=== Excerpted text ===
start

Blog › Authors › Bruno Kurtic

Pardon me, have you got data about machine data?

01.31.2013 | Posted by Bruno Kurtic, Founding Vice President of Product and Strategy

I’m glad you ask, I just might.  In fact, we started collecting data about machine data some 9 months ago when we participated at the AWS Big Data conference in Boston.  Since then we continued collecting the same data at a variety of industry show and conferences such as VMworld, AWS re: Invent, Velocity, Gluecon, Cloud Slam, Defrag, DataWeek, and others.

The original survey was printed on my home printer, 4 surveys per page, then inexpertly cut with the kitchen scissors the night before the conference – startup style, oh yeah!  The new versions made it onto a shiny new iPad as an IOS App.  The improved method, Apple caché, and a wider reach gave us more than 300 data points and, incidentally, cost us more than 300 Sumo Logic T-Shirts which we were more than happy to give up in exchange for data.  (btw, if you want one come to one of our events, next one coming up will be the Strata Conference).  

As a data junkie, I’ve been slicing and dicing the responses and thought that end of our fiscal year could be the right moment to revisit it and reflect on my first blog post on this data set.

Here is what we asked:

  • Which business problems do you solve by using machine data?
  • Which tools do you use to analyze machine data in order to solve those business problems?
  • What issues do you experience solving those problems with the chosen tools?

end

=== Material ===
start

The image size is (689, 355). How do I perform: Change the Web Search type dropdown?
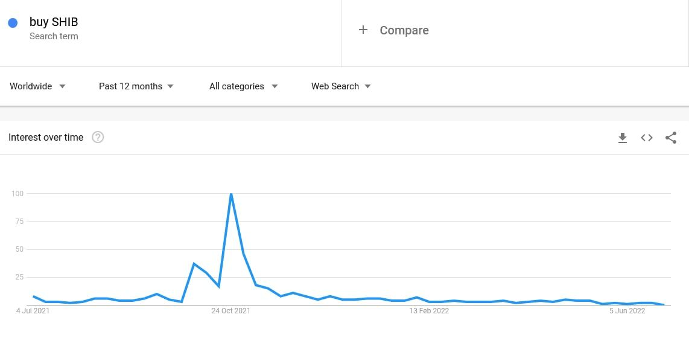341,86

end

=== What is asked ===
Pick up the blog post about the machine data survey right after its third survey question, and carry it forward in the same voice.

=== Output of the task ===
The survey was partially designed to help us to better understand the Sumo Logic’s segment of IT Operations Management or IT Management markets as defined by Gartner,  Forrester, and other analysts.  I think that the sample set is relatively representative.  Responders come from shows with varied audiences such as developers at Velocity and GlueCon, data center operators at VMworld, and folks investigating a move to the cloud at AWS re: Invent and Cloud Slam.  Answers were actually pretty consistent across the different “cohorts”.  We have a statistically significant number of responses, and finally, they were not our customers or direct prospects.  So let’s dive in and see what we’ve got and let’s start at the top:

Which business problems do you solve by using logs and other machine data?

  • Applications management, monitoring, and troubleshooting (46%)
  • IT operations management, monitoring, and troubleshooting (33%)
  • Security management, monitoring, and alerting (21%)

Does anything in there surprise?  I guess it depends on what your point of reference is.  Let me compare it to the overall “IT Management” or “IT Operations Management” market.  The consensus(if such a thing exists) is that size by segment is:

  • IT Infrastructure (servers, networks, etc) is up to 50-60% of the total market
  • Application (internal, external, etc.) is just north of 30-40%
  • Security is around 10%

Source: Sumo Logic analysis of aggregated data from various industry analysts who cover IT Management space.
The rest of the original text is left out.